With pictures left out, please repeat word for word the lines from the one containing "Given: Expand the Ethernet II tree row" through the end of the records.

(Dataset entries)
________________________

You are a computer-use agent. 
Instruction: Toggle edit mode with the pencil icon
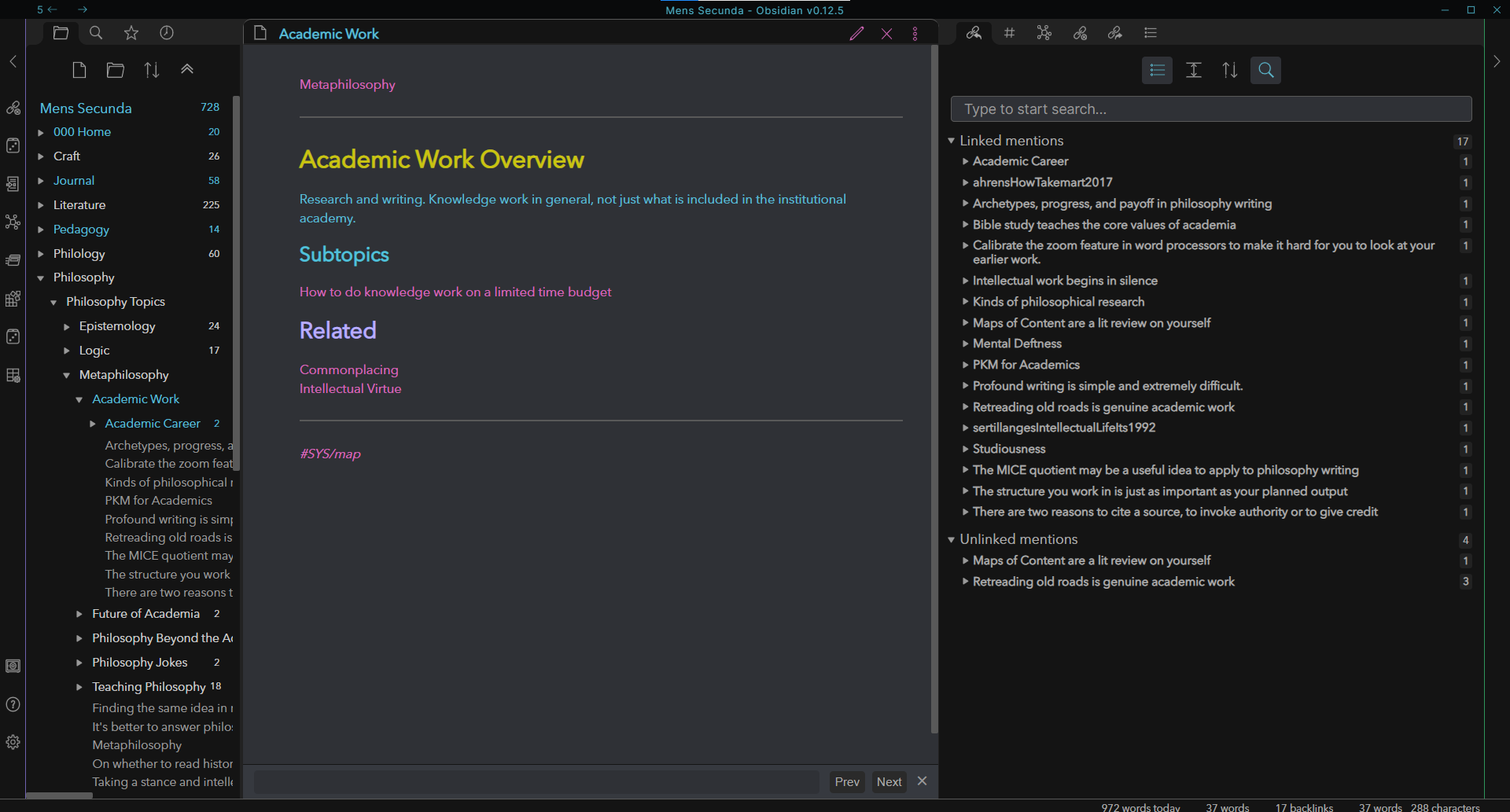857,34
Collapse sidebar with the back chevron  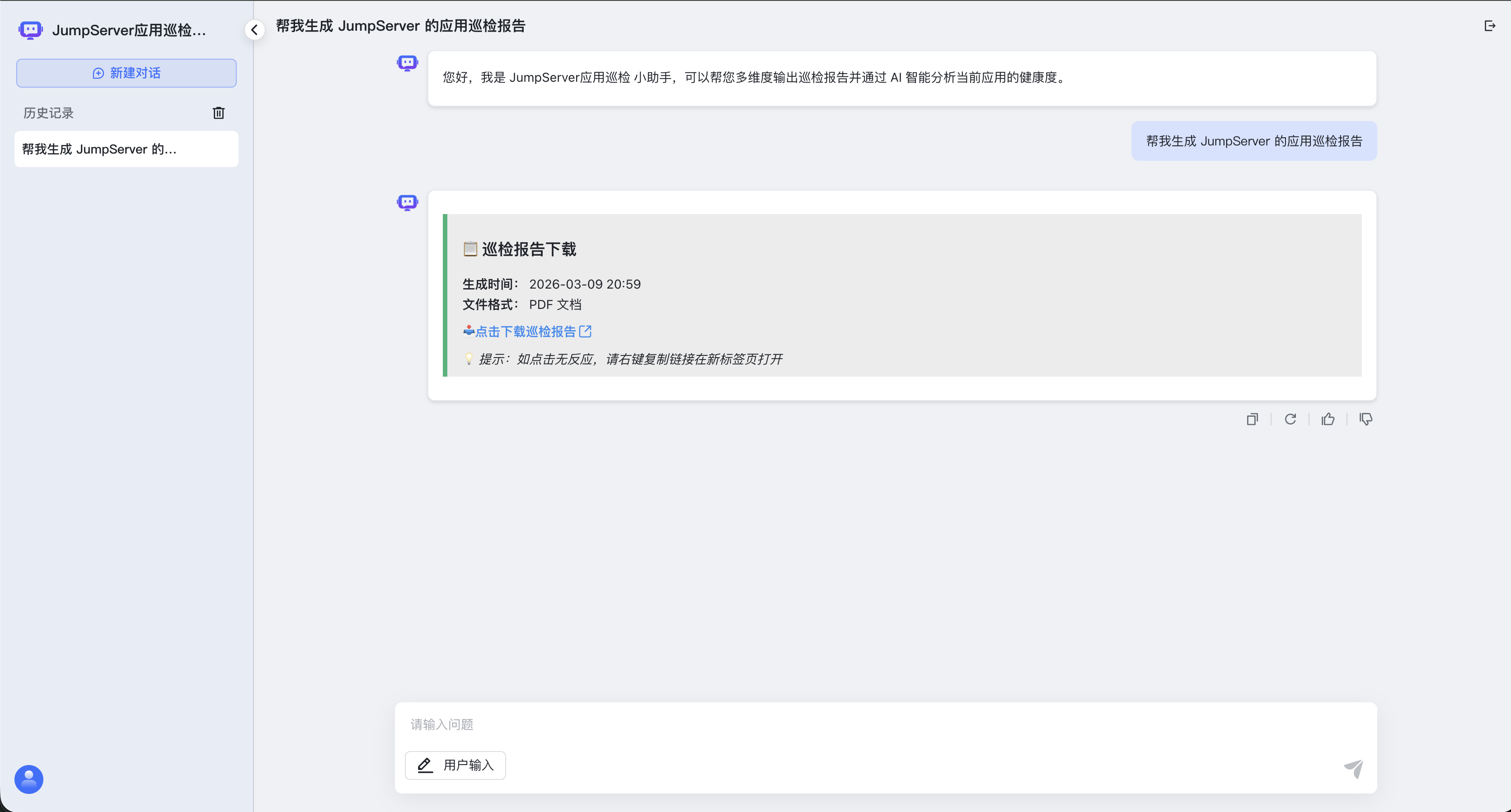254,29
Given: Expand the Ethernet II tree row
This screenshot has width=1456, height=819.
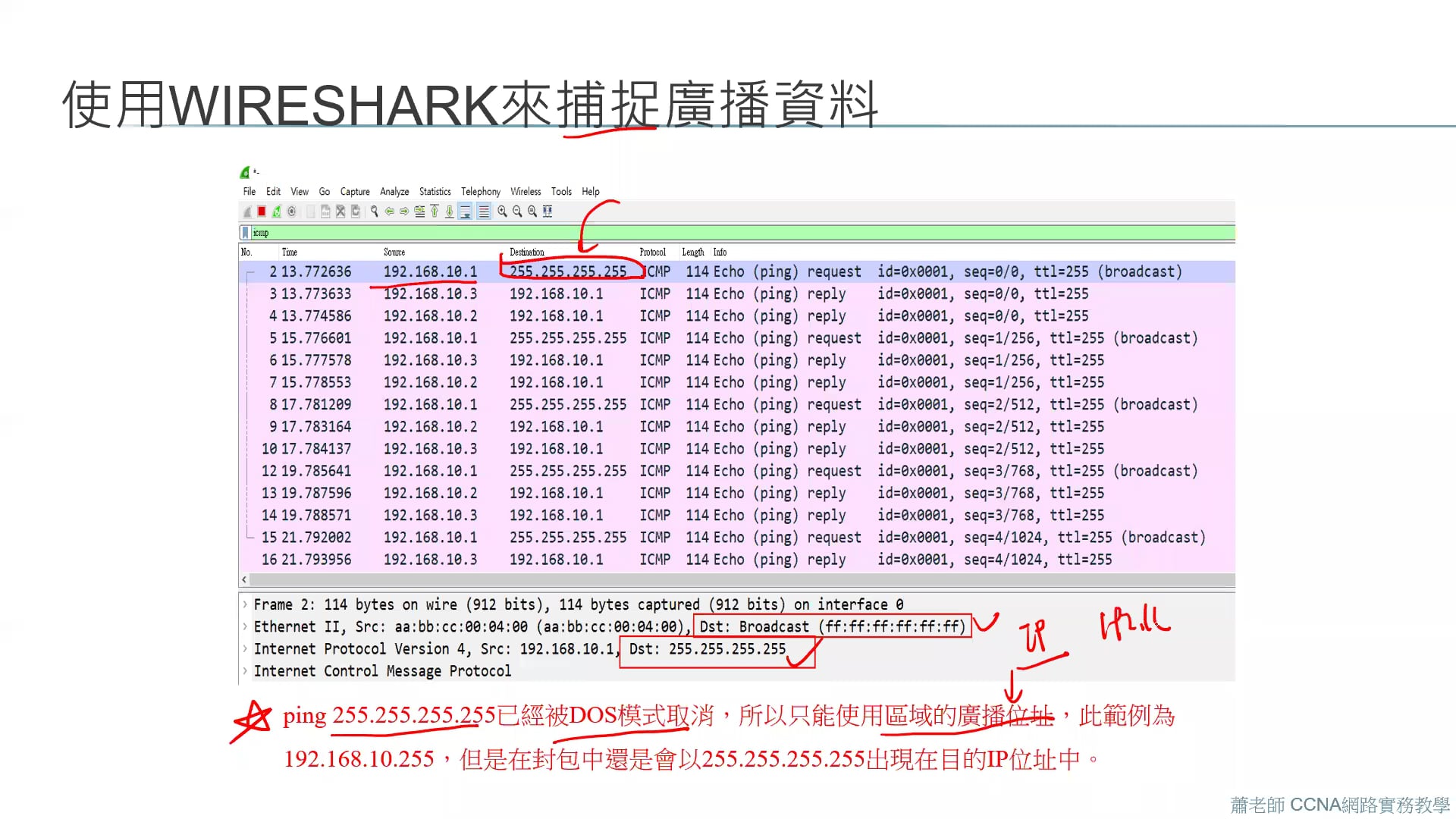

________________________

* Written answer:
Given: Expand the Ethernet II tree row
This screenshot has width=1456, height=819.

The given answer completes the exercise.